Accordingly when it reached my ears on reliable testimony (and I already felt a brother’s affectionate anxiety about your acts, beloved) that in what is one of the chief sacraments of the Church you depart from the practice of the Apostles’ constitution by administering the sacrament of baptism to greater numbers on the feast of the Epiphany than at Easter-tide, I was surprised that you or your predecessors could have introduced so unreasonable an innovation as to confound the mysteries of the two festivals and believe there was no difference between the day on which Christ was worshipped by the wise men and that on which He rose again from the dead. You could never have fallen into this fault, if you had taken the whole of your observances from the source whence you derive your consecration to the episcopate; and if the see of the blessed Apostle Peter, which is the mother of your priestly dignity, were the recognized teacher of church-method. We could indeed have endured your departure from its rules with less equanimity, if you had received any previous rebuke by way of warning from us. But now as we do not despair of correcting you, we must show gentleness. And although an excuse which affects ignorance is scarce tolerable in priests, yet we prefer to moderate our needful rebuke and to instruct you plainly in the true method of the Church.

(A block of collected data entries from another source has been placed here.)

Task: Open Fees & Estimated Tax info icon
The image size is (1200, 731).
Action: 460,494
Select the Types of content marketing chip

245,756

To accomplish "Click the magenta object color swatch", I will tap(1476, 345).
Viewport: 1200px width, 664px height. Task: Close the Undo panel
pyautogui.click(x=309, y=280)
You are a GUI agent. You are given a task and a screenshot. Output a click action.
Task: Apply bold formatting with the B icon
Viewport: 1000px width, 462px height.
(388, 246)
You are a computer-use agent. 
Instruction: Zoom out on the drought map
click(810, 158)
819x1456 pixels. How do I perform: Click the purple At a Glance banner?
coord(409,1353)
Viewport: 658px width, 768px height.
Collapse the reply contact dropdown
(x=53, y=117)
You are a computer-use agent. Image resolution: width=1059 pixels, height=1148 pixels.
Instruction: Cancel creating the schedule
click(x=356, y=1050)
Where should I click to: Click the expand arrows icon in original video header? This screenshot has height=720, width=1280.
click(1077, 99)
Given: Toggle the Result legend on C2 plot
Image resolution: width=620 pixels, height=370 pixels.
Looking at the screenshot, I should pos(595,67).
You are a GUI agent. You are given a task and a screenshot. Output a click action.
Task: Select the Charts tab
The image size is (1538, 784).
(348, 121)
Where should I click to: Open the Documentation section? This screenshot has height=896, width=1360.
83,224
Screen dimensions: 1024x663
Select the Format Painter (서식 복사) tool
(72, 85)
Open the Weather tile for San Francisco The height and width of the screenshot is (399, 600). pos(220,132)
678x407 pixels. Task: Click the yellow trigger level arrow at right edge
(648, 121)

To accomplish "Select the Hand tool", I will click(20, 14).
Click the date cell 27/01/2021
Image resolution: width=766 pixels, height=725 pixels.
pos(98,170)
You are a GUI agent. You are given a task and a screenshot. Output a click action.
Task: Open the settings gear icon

III. One must distinguish one festival from another in respect of dignity and occasion.
The restoration of mankind has indeed ever remained immutably fore-ordained in God’s eternal counsel: but the series of events which had to be accomplished in time through Jesus Christ our Lord was begun at the Incarnation of the Word. Hence there is one time when at the angel’s announcement the blessed Virgin Mary believed she was to be with child through the Holy Ghost and conceived: another, when without loss of her virgin purity the Boy was born and shown to the shepherds by the exulting joy of the heavenly attendants: another, when the Babe was circumcised: another, when the victim required by the Law is offered for him: another, when the three wise men attracted by the brightness of the new star arrive at Bethlehem from the East and worship the Infant with the mystic offering of Gifts.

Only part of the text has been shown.